On a appris que plusieurs personnes de qualité continüoient à assembler des troupes pour
le Roy
sur les frontiéres d’Escosse et dans le Comté de Lancastre.
Le Prince d’Orange
a fait marcher quelques régimens de ce costé là, pour tâcher de s’opposer à leurs entreprises.

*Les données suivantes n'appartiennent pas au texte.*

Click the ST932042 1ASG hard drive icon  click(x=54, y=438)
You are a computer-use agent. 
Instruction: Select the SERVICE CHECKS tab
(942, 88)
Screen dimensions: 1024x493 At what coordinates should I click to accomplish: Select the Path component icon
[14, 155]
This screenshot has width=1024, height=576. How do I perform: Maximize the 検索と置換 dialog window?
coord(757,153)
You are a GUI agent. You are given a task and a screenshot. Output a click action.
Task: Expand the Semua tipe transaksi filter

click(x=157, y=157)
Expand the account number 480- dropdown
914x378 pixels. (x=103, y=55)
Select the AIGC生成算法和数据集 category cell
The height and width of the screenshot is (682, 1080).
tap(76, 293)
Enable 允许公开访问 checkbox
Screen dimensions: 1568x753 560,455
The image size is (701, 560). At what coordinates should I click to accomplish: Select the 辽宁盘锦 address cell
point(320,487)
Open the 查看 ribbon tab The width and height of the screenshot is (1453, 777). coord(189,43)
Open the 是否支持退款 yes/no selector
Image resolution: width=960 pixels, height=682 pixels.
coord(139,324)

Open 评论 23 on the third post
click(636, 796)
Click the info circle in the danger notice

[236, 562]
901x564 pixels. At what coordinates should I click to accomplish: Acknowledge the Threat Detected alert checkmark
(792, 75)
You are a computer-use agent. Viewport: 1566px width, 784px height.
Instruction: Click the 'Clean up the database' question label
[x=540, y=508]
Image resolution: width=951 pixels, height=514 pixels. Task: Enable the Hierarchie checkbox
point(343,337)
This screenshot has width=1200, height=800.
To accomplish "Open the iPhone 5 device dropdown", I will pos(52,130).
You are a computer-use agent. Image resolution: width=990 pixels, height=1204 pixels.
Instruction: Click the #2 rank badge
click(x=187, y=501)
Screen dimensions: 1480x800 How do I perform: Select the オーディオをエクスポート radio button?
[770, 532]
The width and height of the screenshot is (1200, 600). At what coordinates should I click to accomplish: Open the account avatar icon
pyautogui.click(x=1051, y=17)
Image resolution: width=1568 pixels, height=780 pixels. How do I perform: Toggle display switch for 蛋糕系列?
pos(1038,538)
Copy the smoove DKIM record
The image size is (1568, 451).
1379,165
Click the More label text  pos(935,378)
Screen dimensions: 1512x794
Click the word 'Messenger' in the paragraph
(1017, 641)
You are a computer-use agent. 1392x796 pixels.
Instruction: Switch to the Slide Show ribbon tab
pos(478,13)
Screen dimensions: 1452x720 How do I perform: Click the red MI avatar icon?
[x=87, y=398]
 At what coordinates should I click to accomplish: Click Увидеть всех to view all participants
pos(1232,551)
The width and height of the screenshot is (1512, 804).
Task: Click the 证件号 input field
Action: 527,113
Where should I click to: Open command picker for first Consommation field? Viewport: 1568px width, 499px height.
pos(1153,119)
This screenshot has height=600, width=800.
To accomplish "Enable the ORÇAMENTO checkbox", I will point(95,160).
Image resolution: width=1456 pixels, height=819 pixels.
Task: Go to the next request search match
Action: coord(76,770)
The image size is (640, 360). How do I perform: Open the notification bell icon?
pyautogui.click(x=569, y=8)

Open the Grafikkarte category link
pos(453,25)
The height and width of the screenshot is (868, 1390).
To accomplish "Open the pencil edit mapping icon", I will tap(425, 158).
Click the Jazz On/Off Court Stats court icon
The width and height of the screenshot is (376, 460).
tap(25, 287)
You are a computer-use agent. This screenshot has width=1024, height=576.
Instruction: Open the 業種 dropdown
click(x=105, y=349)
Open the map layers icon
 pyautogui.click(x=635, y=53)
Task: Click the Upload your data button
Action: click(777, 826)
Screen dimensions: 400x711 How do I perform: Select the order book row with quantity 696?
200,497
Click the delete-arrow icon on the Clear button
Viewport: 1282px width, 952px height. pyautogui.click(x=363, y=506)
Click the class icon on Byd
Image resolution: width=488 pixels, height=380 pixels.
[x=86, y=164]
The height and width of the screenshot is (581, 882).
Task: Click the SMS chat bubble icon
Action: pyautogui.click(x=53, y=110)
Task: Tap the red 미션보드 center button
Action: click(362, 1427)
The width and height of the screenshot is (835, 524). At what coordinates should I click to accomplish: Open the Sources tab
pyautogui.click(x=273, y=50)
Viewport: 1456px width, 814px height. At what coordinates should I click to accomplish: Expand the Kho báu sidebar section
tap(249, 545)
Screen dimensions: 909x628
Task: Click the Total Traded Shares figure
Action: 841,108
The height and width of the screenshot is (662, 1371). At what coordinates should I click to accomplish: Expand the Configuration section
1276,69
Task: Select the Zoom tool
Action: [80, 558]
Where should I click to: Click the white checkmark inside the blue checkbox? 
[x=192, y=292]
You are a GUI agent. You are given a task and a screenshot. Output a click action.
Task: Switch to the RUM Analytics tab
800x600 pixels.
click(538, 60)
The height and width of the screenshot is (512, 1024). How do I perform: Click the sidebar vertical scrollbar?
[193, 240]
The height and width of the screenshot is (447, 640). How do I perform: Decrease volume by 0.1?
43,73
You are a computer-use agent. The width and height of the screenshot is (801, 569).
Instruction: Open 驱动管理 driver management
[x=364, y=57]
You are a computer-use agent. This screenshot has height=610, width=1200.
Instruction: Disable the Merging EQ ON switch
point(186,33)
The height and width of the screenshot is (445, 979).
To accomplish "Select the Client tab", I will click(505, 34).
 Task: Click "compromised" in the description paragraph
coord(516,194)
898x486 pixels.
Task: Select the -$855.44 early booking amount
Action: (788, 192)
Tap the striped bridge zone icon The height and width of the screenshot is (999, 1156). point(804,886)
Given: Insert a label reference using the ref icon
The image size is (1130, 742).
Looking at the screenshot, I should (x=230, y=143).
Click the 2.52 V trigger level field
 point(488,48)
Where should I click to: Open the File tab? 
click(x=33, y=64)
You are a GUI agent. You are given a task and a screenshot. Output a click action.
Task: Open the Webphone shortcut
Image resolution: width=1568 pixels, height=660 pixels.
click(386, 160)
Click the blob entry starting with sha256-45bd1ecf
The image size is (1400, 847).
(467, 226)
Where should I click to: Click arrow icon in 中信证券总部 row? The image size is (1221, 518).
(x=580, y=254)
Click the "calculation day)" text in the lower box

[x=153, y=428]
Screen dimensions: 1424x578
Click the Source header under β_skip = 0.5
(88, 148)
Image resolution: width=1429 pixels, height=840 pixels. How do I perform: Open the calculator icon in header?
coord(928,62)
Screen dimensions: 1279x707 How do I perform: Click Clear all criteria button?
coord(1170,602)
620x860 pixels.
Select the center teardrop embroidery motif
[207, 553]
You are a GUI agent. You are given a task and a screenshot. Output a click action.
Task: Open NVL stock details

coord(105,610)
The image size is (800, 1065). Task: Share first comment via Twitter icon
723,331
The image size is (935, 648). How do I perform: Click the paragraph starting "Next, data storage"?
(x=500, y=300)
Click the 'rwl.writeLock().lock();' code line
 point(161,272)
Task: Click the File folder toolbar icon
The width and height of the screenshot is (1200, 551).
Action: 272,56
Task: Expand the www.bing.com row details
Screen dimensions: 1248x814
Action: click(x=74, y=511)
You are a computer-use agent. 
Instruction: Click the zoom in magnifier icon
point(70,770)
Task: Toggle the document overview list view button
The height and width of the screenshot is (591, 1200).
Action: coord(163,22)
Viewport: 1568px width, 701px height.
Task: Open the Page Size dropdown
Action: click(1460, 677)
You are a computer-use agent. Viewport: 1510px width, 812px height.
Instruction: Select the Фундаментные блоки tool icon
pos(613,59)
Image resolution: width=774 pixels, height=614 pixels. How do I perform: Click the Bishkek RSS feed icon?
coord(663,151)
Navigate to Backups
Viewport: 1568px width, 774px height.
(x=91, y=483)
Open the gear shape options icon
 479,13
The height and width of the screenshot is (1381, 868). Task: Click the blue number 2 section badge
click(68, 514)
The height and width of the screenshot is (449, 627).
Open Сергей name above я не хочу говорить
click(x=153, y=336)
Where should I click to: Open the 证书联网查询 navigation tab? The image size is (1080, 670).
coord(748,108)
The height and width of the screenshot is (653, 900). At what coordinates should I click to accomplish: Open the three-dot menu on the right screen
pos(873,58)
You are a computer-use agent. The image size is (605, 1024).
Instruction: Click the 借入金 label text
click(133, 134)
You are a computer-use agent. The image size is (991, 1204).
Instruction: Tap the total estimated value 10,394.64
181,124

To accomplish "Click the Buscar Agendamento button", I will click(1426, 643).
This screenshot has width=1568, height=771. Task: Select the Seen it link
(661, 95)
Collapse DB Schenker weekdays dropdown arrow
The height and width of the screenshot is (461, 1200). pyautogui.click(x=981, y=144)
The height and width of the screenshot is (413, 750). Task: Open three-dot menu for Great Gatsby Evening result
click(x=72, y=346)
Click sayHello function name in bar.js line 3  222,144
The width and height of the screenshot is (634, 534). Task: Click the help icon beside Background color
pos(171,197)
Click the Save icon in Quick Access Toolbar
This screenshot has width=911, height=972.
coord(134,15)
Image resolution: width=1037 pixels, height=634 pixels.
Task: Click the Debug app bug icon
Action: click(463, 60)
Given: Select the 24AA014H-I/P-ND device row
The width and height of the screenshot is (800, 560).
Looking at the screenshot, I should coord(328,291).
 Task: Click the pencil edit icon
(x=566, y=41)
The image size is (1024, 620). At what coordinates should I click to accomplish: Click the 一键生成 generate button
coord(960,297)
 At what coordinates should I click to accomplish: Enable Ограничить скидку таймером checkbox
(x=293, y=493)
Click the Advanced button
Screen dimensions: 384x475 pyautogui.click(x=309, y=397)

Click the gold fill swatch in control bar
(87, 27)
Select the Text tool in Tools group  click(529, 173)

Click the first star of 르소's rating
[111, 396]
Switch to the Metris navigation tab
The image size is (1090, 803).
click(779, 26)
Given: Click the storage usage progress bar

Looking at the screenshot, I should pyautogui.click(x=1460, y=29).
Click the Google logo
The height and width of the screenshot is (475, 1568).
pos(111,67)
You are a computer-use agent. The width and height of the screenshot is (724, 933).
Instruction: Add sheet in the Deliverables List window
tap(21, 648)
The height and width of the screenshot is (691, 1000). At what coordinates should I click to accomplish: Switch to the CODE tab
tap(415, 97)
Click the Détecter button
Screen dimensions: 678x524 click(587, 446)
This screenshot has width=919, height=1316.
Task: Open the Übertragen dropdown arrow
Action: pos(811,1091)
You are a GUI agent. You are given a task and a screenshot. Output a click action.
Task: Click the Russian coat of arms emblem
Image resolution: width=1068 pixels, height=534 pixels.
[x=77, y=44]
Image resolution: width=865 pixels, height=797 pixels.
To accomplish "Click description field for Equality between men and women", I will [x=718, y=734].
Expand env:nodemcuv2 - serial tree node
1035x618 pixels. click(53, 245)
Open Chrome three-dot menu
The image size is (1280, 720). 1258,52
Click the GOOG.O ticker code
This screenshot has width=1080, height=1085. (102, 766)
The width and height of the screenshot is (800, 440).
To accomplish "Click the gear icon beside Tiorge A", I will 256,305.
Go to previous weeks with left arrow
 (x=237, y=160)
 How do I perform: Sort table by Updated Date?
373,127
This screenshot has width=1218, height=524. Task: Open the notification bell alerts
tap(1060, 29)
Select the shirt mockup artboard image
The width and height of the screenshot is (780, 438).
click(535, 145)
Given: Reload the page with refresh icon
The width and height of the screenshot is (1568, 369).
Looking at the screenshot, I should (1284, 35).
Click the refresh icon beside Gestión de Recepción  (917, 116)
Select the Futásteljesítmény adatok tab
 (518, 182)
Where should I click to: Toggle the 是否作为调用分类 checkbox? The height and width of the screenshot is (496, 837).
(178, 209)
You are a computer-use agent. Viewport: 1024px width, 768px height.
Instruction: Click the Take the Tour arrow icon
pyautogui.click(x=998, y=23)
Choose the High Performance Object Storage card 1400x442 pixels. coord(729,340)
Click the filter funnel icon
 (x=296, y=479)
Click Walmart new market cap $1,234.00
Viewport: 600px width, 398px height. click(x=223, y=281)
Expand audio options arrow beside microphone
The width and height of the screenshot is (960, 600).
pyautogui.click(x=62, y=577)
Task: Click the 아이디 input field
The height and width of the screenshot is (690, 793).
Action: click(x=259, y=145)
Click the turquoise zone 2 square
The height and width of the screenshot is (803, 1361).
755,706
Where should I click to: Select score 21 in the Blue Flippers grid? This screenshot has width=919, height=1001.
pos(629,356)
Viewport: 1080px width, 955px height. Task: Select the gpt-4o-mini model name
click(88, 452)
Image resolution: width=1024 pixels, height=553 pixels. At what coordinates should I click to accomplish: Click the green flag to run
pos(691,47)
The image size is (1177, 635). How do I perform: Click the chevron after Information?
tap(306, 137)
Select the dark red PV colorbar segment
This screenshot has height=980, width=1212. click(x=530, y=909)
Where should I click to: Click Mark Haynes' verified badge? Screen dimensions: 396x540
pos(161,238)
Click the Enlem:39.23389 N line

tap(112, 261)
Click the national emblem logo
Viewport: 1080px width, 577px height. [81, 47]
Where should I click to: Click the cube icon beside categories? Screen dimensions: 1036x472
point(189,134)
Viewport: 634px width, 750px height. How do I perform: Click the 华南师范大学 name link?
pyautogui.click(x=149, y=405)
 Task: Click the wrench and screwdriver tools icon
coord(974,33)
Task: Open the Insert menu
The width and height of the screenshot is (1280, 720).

Les troupes destinées pour passer en Irlande ne sont pas encore parties : et la pluspart ne sont pas encore levées. Deux à trois mille chevaux se sont mis seulement en marche du costé de l’Escosse : et ils doivent estre joints par quelques régiments d’infanterie. On dit que ces troupes doivent ensüite passer en Irlande. Mais il y a peu d’apparence que cette résolution puisse estre executée, parce qu’on a sçeu par vn vaisseau arrivé à Weymouth, que les Protestants avoient esté défaits et desarmez dans le Nord par le Chevalier
Hamilton
Lieutenant Général. Cette nouvelle a causé vne grande surprise, parce qu’on avoit répandu dans le public des avis fort différents, qui donnoient lieu de croire que les Protestants estoient en estat de faire vne assez longue résistance, pour attendre le secours qu’on leur avoit fait espérer. Plusieurs se sont imaginez que
le Roy
n’estoit point passé en Irlande. Le 12, vn particulier assura avec serment, devant des Commissaires de la Chambre des Seigneurs, qu’il estoit mort à Brest : et depuis, on a fait courir des relations faites à plaisir pour confirmer cette supposition. Mais le public en est détrompé : et on dit que des troupes de
Sa Majesté
sont déja passées en Escosse. Les deux Chambres n’ont pas encore déterminé sur quel fond les sommes accordées au
Prince d’Orange
seront levées. Il s’y trouve de grandes difficultez : et
on a déja résolu de taxer la Noblesse, le Clergé, les Marchands et les particuliers, selon leur revenu et selon leur dignité
, ou employer mesmes d’autres moyens plus extraordinaires, afin d’amasser vne partie de l’argent nécessaire pour executer les projets de la Convention.
Le Prince d’Orange
a créé le Maréchal de
Schomberg
Duc d’Albemarle : et donné d’autres titres à plusieurs de ses créatures.